Child and Adolescent Psychiatry
Session: Poster Session
Anji Li, MSE (she/her/hers)
Medical Student
Medical College of Wisconsin
Milwaukee, Wisconsin, United States
Colleen K. Manak, MD
Assistant Professor
Medical College of Wisconsin
Milwaukee, Wisconsin, United States
Introduction: Chimeric antigen T-cell therapy (CAR-T) is an effective treatment for pediatric acute lymphoblastic leukemia, but it’s known to cause neurotoxicity that can lead to fatal cerebral edema, termed immune cell-effector associated neurotoxicity syndrome (ICANS) (1). Although standardized grading systems and treatments for ICANS have been documented (2), the role of a consultation-liaison psychiatrist in treating the residual neuropsychiatric symptoms is less clearly detailed.
Case Description: An 18 y.o. female with a history of high-risk pre-B-cell acute lymphoblastic leukemia, s/p bone marrow transplant and CAR T-cell therapy presented with decreased responsiveness and aphasia. Head CT showed nonspecific findings consistent with neurotoxicity from recent CAR T-cell therapy. Treatment with dexamethasone was initiated. On day 2 of admission, quetiapine and dexmedetomidine were started for agitation. She worsened clinically on day 3 and was transitioned to high-dose IV methylprednisolone. The child and adolescent psychiatry (CAP) C-L team was consulted for uncontrolled episodes of agitation and risk for unintentional self-harm.

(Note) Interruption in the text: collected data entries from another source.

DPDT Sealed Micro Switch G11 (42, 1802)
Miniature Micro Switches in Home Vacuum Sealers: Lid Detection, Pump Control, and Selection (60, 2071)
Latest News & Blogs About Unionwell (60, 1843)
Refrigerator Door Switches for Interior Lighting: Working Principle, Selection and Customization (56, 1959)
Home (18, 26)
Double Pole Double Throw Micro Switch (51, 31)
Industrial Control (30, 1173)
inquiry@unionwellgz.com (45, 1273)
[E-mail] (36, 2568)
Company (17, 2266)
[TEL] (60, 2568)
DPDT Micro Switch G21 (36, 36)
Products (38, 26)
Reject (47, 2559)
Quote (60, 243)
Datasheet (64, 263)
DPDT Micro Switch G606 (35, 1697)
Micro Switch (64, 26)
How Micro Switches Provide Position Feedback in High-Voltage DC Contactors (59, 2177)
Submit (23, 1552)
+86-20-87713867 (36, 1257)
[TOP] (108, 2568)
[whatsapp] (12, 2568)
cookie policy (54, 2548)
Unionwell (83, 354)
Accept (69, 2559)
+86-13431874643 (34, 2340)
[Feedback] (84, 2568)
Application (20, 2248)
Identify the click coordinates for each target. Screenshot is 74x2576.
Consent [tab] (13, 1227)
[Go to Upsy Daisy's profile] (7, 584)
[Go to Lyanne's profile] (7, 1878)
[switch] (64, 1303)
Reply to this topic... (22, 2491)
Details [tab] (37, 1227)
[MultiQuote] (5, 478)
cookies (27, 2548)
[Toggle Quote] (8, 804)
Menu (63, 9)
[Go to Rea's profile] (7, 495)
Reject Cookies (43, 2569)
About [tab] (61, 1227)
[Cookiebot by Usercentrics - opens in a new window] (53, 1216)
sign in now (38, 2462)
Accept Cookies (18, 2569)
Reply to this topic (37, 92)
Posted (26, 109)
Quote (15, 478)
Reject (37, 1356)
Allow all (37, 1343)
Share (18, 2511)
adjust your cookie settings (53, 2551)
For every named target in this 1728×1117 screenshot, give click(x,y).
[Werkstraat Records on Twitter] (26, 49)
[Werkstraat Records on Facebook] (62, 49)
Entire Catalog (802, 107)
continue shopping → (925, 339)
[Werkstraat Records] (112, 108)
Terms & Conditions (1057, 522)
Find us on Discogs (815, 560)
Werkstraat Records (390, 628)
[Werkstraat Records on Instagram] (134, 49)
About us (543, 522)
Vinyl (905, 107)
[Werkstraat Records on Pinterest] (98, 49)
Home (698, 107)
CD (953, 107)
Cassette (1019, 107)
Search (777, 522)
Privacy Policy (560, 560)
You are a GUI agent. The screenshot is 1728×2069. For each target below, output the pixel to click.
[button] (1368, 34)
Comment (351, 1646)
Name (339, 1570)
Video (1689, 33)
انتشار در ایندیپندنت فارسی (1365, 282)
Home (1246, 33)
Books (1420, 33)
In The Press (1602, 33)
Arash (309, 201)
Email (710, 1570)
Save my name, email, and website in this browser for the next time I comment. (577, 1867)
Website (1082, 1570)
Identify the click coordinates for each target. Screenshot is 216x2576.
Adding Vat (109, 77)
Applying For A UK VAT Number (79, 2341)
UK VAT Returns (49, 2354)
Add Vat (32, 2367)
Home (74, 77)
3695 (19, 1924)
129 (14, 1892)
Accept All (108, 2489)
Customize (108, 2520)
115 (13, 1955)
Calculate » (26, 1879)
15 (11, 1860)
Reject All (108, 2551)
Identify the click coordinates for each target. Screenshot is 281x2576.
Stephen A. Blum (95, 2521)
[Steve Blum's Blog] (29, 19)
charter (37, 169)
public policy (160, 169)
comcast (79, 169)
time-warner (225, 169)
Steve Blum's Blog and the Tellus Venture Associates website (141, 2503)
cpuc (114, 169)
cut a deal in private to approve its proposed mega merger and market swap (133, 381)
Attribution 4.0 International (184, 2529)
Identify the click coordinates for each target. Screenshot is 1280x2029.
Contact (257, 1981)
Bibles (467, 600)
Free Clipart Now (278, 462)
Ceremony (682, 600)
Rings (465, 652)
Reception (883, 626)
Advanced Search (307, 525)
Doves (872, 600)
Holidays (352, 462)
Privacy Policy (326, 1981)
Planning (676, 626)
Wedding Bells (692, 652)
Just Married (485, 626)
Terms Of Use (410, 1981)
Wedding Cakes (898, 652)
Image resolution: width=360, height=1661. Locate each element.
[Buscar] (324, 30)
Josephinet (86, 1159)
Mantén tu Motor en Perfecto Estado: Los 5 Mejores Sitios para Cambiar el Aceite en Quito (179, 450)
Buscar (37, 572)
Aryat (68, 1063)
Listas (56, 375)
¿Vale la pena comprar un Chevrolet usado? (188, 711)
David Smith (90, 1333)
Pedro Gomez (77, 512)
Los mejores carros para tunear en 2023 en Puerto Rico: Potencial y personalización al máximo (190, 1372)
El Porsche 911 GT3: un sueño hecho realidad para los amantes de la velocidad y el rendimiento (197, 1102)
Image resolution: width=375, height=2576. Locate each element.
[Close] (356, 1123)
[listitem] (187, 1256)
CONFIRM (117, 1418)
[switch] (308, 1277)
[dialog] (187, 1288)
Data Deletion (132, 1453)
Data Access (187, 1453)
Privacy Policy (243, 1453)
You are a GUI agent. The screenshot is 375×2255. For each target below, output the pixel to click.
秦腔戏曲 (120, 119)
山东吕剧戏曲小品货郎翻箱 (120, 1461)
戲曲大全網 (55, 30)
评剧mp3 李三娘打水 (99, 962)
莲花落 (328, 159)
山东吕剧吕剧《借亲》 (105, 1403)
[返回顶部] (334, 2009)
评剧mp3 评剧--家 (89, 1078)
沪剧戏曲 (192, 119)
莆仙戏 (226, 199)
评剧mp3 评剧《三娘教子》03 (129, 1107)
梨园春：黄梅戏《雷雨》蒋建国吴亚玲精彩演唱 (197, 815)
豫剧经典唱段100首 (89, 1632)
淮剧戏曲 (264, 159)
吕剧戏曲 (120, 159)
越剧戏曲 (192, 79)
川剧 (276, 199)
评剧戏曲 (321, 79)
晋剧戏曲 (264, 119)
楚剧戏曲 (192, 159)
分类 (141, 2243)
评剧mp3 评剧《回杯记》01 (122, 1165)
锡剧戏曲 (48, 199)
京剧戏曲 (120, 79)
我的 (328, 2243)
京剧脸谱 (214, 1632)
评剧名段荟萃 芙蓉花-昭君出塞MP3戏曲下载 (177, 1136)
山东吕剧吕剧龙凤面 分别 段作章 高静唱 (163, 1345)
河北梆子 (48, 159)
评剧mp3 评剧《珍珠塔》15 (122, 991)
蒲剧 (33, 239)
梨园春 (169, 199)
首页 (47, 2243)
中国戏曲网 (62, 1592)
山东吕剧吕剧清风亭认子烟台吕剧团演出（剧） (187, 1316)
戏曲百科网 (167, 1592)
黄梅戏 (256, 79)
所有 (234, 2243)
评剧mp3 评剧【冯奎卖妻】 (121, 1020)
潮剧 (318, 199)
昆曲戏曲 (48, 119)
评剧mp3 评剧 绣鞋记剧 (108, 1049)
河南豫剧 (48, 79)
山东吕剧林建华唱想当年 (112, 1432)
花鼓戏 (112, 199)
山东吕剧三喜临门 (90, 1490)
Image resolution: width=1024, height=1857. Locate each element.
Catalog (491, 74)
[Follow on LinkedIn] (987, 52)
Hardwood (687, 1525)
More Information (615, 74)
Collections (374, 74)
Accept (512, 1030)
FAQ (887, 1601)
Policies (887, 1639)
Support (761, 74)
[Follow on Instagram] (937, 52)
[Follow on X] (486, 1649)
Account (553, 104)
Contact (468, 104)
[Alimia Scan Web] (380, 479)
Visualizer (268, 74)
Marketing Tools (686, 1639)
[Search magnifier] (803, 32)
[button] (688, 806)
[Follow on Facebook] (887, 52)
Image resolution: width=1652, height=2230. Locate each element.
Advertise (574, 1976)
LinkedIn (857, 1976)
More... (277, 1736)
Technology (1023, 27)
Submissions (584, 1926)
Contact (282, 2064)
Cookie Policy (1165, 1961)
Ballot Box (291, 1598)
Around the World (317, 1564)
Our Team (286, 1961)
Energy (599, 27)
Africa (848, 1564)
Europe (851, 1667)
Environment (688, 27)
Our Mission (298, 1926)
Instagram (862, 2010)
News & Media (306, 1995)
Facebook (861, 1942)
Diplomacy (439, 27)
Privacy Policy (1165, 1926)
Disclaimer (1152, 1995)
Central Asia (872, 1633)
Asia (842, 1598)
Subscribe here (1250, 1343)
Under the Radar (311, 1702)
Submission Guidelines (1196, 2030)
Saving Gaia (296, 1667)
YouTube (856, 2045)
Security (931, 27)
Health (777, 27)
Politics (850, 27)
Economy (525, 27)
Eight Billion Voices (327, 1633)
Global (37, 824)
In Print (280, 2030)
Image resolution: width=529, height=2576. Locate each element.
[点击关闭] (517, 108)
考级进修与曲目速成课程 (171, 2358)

Quetiapine was changed to olanzapine and melatonin was started for sleep. On day 7, a clonidine transdermal patch was placed and diazepam was given for additional agitation unresponsive to dexmedetomidine boluses. On day 8, the CAP C-L team recommended increasing her nighttime dose of olanzapine and scheduling morning and afternoon doses of olanzapine. On day 10, the patient was able to answer questions with slurred one word responses. On day 12, dexmedetomidine was discontinued. Oral clonidine was scheduled and transdermal clonidine was increased. The patient began speaking in short phrases and was able to ask simple questions. Episodes of agitation and need for PRN medications decreased. Prior to discharge, oral clonidine was discontinued, as was morning and midday olanzapine. Language remained impaired at discharge.
Discussion: Although the presentation and course of ICANS secondary to CAR T-cell therapy is well-documented, the concurrent psychiatric symptoms remain poorly understood. In this case, the utilization of quetiapine for initial management of agitation secondary to ICANS was minimally effective, but the patient’s agitation improved after switching to olanzapine. Clonidine was added for its efficacy in treating agitation in the pediatric population (3). Given continued intermittent agitation, her olanzapine was increased to twice daily. She subsequently showed marked improvement in her agitation and confusion. We believe these two medications largely contributed to her positive behavioral outcome and should be considered in other patients struggling with acute agitation secondary to ICANS.
References:
Pehlivan KC, Duncan BB, Lee DW. Car-T cell therapy for acute lymphoblastic leukemia: Transforming the treatment of relapsed and refractory disease. Current Hematologic Malignancy Reports. 2018;13(5):396-406. doi:10.1007/s11899-018-0470-x
Hayden PJ, Roddie C, Bader P, et al. Management of adults and children receiving car T-Cell therapy: 2021 best practice recommendations of the European Society for Blood and Marrow Transplantation (EBMT) and the Joint Accreditation Committee of ISCT and EBMT (Jacie) and the European Haematology Association (EHA). Annals of Oncology. 2022;33(3):259-275. doi:10.1016/j.annonc.2021.12.003
Marzullo LR. Pharmacologic management of the agitated child. Pediatr Emerg Care. 2014 Apr;30(4):269-75; quiz 276-8. doi: 10.1097/PEC.0000000000000112. PMID: 24694885.